** INPUT DATA follows **

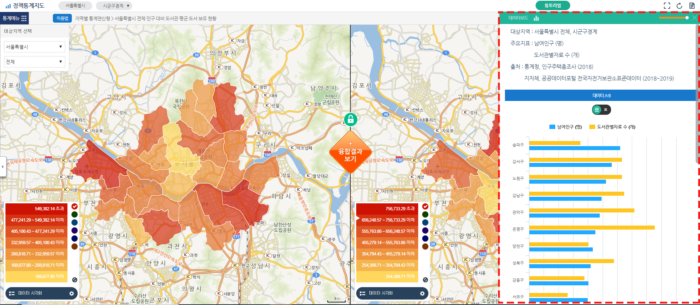Open the 통계메뉴 menu

pyautogui.click(x=14, y=18)
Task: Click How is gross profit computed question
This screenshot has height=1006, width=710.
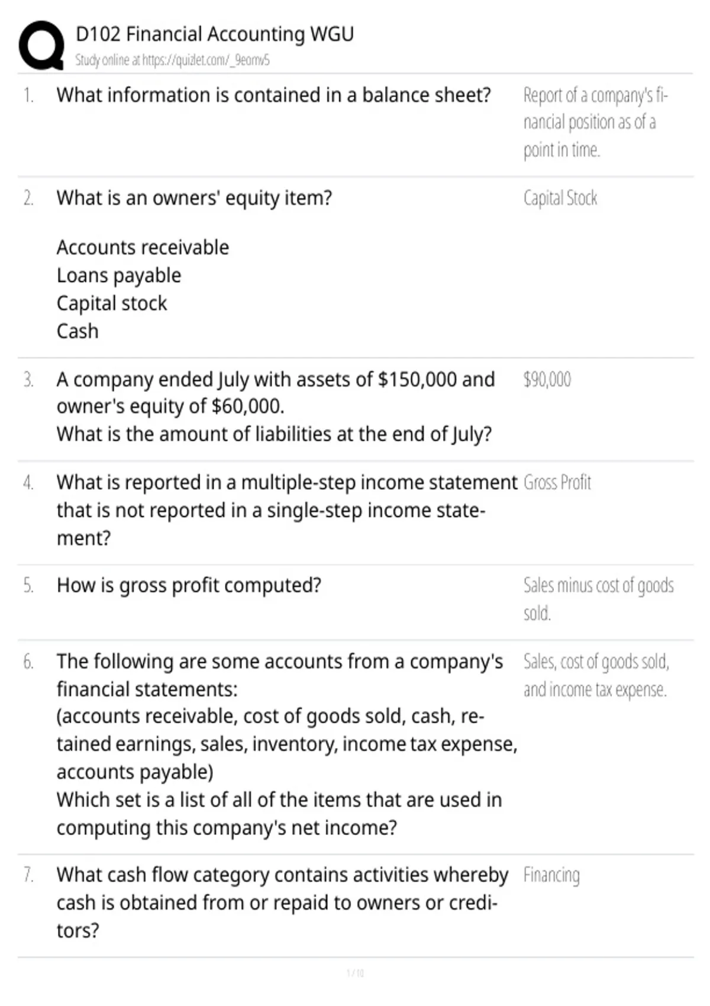Action: [189, 585]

** End of INPUT DATA **

_EXERCISE PROMPT_
Lines from the one with "Task: Click How" through the final line of the records are the whole answer; print them exactly, minus any pictures.

_RESULT OF THIS TASK_
Task: Click How is gross profit computed question
This screenshot has height=1006, width=710.
Action: [189, 585]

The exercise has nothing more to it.